Thursday, April 24, 2014

Requiem for a Great Neighborhood Bar

Yesterday, my neighborhood bar (and favorite bar in Chicago), Rocks, announced that it will be closing May 7 and moving to a bigger location in North Center at 4138 N. Lincoln Avenue.  When I heard the news, I was devastated.  I feel like I've just been kicked in the balls right before being dumped.  Seriously, I've haven't listened to The Band's "It Makes No Difference" this many times in one day since some bitch broke up with me in college.

I have been going to Rocks since Jester and I moved back to Chicago eight years ago.  We have been lucky enough to live within walking distance that whole time.  I've watched both Blackhawks Stanley Cup clinchers there, played trivia there probably over 100 times, sung the first karaoke song ever sung there, gone to multiple St. Patrick's Days there, taken my kids there to eat countless times, and been an ardent supporter and promoter of the bar.

Rocks was truly a great Chicago neighborhood bar.  It was tucked away from any main thoroughfares, in the middle of a residential neighborhood at the corner of Schubert and Lakewood.  They had great food (especially the burgers and wings), a great beer list, a great whiskey selection, and a friendly staff.  You can watch a game there, you can take your kids there for dinner, they had great bar trivia on Tuesday nights and karaoke on Friday nights, it wasn't douchy, and, best of all, it wasn't trying to be a Four Corners or Bar One bar.  (For you non-Chicagoans, those are two bar groups that own a bunch of usually large-sized bars in Chicago that mostly cater to the mid-to-late '20s crowd, and tend to have too much DJ music.)

Rocks' regulars can't help but feel a little pissed off and left in the lurch.  I'm obviously upset about this, and I know several of my other friends who go there regularly and live nearby are also peeved.  I was in there last night, having what will likely be my last of their excellent burgers at this location, and some other guy walked in, went straight to the bar, and said to the manager behind the bar, "Brad, WHAT THE FUCK?!"

Trying to quell its angry patrons, Rocks said that the new location will be "bigger and better" and will have the same staff, menu, and drink selections, but I think that misses the point.  What made Rocks great wasn't just that it had a great menu, drink selection, and staff.  It was that it wasn't on a main drag.  It was a neighborhood bar that had all these great things, and that's why people flocked to it and kept coming back.  It can't be a neighborhood bar, in the true Chicago sense of the term, on Lincoln Avenue, and that's too bad because Rocks will lose a big part of what made it so great.

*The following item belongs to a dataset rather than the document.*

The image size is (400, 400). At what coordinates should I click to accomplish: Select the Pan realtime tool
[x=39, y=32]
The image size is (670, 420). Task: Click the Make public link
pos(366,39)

Unfortunately, Rocks is also going to lose most of its regulars from its Lincoln Park location.  That's just a geographic fact.  It's hard to be a regular when the bar you can walk to in 5-10 minutes becomes a bar that you now have to drive to.  All of the families and neighborhood residents that regularly go to Rocks aren't going to drive/cab to North Center for dinner, bar trivia, a drink after work, or a game on a random weeknight on a regular basis.  Sure, Rocks will get new regulars in its new location, and that's great for them (both for Rocks and the new regulars), but those of us left in Lincoln Park will have a huge void that needs to be filled.

I'll try to get up there when I can, but I'm certainly not going to be able to go there as often as I do now that it's a 5-minute walk away.  I can't get home from work and say, "hey, let's go to Rocks for dinner" because by the time we get all the kids in the car, drive up there, try to find a parking spot on Lincoln, and sit down to eat, it'll be the kids' bed time.  And obviously, the frequency of my trivia, karaoke, and other visits will decrease too, due to the distance.

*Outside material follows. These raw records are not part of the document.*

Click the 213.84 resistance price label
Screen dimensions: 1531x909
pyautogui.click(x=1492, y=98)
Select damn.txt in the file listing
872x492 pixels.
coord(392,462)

As you might imagine, I am anxious to see what will go into Rocks's location.  Given that it's already set up as a bar, has a kitchen, has a built-in crowd of regulars who are stinging, and, most importantly, has a liquor license, something else will undoubtedly go in there, hopefully this summer, so the patio can get used.  I'm sure I'll go there often, but it just won't be the same because it won't be Rocks, where I had eight years to get to know the bartenders, managers, and servers.

If all of this sounds like sour grapes, you're goddamn right it is.  I'm not happy about this at all.  I was counting on having a great neighborhood bar that I could go to for decades, and now I won't have that (or at least it won't be called Rocks).

Don't get me wrong.  I'm happy for the owners (who I know), and I wish them all the success in the world in North Center.  I just wish they would have been able to keep the original location too, and I'm sure they would have kept both if they could. 


Then again, perhaps this is the opportunity and kick in the pants I need to open my own bar.  I do know a great open location with a built-in customer base.  That settles it.  Coming this summer to 1301 W. Schubert:  Rock and Roll All Knight -- Chicago's one and only KISS- and IU-themed neighborhood bar.

2 comments:

BD said...

Do it!

kazda said...

I'm sure you'll find a suitable replacement. Chicago is really mostly about being obese and drinking and so naturally a bar with high caloric food makes sense in the same location.